Sunday, October 15, 2006

I Was A Lover Before This War

I attended an all boys school in Melbourne. It had strict regulations on appearance. A certain length of hair was not permitted. The rules stated that the length of one's hair couldn't be below the earlobe. Unfortunately for the school, as Melbourne became increasingly multicultural, they neglected to update their school rules to suit non-European hair types. In the later years of my schooling I rolled with a crew that contained a young Sri Lankan boy called Suresh. Suresh's hair grew in the "afro" style, instead of down it grew up and out. Suresh decided (with ample encouragement from his friends) to test the school's hair policy by growing the biggest fuck-off afro you've ever seen. Several times the school challenged him on his appearance, only for him to point to the school hair regulations and inform the school that nowhere did these regulations state anything about height and width.

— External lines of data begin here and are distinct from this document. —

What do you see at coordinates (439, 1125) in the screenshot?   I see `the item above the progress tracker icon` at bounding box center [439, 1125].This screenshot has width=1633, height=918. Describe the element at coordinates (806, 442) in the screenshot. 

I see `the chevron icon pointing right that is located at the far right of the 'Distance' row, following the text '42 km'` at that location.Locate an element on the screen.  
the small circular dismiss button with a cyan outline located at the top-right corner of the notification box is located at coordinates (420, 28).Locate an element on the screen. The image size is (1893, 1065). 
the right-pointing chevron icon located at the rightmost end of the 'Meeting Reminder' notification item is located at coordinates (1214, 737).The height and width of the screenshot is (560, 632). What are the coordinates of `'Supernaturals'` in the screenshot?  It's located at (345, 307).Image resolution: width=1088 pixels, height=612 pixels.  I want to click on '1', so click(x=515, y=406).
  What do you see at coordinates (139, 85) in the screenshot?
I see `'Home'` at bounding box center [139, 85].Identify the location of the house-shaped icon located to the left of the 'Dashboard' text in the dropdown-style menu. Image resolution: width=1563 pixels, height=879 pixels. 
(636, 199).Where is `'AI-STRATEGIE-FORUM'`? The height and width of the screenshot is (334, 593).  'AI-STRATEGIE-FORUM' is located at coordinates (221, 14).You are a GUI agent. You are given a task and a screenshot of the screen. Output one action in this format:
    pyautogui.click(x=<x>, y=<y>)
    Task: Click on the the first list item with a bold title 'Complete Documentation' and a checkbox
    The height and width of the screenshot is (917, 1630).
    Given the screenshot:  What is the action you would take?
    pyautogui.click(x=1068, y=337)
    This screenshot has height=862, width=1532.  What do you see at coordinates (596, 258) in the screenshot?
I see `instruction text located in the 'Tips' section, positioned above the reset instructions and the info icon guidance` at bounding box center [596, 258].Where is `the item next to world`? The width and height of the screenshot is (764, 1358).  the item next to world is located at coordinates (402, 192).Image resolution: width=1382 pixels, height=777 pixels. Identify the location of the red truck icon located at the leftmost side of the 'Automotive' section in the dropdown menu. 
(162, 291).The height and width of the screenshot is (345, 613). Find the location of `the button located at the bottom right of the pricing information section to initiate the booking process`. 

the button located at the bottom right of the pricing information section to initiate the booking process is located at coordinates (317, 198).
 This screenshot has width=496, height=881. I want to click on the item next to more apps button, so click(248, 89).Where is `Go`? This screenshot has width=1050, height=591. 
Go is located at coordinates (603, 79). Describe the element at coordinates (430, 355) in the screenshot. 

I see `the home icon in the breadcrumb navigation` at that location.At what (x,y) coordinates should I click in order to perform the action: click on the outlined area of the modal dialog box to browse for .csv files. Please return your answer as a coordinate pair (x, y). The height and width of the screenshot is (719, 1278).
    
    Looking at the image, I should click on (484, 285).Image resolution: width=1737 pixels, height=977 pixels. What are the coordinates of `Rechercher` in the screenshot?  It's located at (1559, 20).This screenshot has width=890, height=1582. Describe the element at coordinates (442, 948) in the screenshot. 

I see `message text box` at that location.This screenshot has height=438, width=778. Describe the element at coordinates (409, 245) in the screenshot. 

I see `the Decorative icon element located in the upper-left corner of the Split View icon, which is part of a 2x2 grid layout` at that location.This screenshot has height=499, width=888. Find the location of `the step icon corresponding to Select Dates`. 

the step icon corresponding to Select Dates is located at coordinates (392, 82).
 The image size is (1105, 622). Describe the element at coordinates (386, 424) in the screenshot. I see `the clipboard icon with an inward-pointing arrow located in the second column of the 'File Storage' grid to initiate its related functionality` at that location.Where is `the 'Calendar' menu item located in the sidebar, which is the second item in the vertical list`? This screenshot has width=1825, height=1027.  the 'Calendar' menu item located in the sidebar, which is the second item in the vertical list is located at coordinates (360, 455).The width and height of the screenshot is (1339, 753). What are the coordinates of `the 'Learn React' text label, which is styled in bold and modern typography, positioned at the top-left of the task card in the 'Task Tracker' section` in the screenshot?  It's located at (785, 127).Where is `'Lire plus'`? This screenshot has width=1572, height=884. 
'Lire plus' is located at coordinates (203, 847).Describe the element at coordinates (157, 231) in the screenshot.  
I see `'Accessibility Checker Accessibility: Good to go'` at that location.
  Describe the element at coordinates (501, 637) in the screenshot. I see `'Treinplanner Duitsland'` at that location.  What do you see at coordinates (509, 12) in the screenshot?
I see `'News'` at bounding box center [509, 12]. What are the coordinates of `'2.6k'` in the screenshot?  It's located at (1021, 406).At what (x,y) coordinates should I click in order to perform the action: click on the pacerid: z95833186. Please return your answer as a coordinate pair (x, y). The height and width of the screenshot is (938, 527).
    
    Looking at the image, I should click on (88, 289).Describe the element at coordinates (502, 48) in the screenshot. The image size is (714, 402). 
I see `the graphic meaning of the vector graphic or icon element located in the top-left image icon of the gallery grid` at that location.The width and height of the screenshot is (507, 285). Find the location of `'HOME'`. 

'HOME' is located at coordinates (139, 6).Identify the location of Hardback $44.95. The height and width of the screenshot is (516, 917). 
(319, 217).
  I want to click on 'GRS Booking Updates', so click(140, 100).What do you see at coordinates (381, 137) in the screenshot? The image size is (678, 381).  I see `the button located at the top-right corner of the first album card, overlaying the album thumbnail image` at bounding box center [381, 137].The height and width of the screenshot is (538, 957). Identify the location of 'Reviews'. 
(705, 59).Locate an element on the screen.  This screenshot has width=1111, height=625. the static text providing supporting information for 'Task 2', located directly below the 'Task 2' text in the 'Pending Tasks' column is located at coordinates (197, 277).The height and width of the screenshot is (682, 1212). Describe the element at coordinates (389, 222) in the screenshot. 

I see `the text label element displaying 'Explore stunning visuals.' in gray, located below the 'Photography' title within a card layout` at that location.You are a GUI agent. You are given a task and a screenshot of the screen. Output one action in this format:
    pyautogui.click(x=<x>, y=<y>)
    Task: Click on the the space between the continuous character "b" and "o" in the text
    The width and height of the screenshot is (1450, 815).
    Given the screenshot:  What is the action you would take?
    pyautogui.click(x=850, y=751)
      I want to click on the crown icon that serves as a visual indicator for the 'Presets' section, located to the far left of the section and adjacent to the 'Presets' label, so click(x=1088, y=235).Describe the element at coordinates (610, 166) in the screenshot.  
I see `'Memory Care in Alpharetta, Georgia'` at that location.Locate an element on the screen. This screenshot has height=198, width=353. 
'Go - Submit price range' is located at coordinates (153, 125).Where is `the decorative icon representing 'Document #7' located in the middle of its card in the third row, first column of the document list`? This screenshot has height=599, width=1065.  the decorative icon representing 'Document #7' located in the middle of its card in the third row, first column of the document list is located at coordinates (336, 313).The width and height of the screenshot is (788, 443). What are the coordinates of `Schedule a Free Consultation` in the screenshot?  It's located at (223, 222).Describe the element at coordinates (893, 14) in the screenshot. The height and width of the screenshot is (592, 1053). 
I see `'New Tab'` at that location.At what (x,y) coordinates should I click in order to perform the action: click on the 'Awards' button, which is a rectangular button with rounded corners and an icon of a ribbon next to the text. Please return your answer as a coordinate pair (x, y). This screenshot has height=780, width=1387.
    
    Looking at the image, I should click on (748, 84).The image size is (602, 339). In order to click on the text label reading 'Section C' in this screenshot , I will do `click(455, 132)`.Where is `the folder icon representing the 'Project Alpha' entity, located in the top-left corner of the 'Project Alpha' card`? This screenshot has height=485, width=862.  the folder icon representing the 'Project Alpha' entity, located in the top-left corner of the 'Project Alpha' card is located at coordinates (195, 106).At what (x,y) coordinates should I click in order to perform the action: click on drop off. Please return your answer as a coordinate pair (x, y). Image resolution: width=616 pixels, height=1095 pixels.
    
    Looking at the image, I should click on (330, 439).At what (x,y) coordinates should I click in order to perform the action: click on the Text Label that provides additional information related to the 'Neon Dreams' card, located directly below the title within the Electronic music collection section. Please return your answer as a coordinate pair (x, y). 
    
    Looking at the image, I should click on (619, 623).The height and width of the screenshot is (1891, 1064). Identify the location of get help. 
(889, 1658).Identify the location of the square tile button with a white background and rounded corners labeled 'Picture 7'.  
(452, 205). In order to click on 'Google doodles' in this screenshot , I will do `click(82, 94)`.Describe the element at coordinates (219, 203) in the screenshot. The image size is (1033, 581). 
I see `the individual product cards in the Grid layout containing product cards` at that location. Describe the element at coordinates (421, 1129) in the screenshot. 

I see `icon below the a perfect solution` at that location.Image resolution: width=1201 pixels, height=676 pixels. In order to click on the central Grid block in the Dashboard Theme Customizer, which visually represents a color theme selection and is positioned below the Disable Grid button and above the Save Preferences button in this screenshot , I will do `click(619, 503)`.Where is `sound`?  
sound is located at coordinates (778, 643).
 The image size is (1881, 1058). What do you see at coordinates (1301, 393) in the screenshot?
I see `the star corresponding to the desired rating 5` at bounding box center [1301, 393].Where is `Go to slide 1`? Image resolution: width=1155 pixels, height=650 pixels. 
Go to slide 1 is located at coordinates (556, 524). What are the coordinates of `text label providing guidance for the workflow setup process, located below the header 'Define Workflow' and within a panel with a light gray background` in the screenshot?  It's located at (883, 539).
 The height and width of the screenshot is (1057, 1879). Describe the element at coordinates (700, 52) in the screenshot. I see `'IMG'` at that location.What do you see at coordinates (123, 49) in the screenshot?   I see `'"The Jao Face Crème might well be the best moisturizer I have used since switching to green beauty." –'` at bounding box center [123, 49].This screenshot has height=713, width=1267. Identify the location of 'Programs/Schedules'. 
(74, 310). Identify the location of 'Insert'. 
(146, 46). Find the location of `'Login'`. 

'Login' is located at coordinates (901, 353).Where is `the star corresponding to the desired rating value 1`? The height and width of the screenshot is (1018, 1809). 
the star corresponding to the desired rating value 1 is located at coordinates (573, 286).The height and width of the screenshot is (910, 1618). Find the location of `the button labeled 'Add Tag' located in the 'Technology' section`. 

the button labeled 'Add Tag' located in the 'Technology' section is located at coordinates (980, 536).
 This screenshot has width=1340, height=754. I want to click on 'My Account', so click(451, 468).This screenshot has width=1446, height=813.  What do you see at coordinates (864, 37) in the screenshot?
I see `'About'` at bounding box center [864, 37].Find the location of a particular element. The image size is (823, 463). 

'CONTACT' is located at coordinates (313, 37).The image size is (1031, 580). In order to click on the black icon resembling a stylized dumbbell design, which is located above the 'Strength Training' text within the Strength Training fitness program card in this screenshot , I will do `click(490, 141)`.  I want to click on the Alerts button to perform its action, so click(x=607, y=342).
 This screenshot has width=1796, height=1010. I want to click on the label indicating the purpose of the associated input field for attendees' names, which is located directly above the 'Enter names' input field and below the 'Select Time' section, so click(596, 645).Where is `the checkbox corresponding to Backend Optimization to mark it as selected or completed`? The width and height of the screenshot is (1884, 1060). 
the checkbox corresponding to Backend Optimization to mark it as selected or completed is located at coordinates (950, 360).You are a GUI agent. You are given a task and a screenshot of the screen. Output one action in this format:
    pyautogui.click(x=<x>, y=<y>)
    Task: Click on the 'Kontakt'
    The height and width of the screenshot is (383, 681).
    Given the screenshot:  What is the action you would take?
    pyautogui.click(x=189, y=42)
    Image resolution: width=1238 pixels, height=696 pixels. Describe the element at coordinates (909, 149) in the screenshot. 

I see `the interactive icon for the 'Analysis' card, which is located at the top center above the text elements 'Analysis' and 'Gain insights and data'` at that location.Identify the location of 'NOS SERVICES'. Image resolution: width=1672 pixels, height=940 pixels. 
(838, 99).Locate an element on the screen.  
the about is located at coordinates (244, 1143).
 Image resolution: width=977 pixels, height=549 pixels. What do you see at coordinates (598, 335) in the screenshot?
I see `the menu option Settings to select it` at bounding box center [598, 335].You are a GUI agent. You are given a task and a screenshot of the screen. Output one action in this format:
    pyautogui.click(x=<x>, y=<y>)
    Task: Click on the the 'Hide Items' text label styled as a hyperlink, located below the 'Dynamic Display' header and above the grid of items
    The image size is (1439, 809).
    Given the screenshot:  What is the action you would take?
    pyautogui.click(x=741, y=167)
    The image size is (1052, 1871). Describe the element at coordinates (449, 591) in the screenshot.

Unfortunately, he then tried to bleach the thing and it went orange and he decided to shave it off.

TV On The Radio's Kyp Malone has an afro that is just as impressive as Suresh's.



TV On The Radio came to town last night. Tunde Adebimpe not only has indie-rock's best vocal chords, but also some of its best dance moves. And with Kyp's 'fro, beard and glasses combo they would look like the coolest band on the planet if it weren't for David Sitek and his motherfucking wind-chimes. Unfortunately I don't have a picture, but let me explain the situation. The band's token white guy, David Sitek, decided it was a good idea to hang a set of wind chimes from the head-stock of his guitar and take every opportunity available to hold these chimes up to any microphone he could find, making himself look like even more of a ridiculous cracker-ass next to his ultra-hip bandmates.





The evening was also of note for me having my first drink since August. This girl I'd never met before offered me a sip of her beer. I accepted, and within seconds I had scurried off to the bar where I had to be physically restrained by the security staff for attempting to suck on one of the beer taps. Well, not quite. I did buy a beer though and have to say I quite enjoyed it.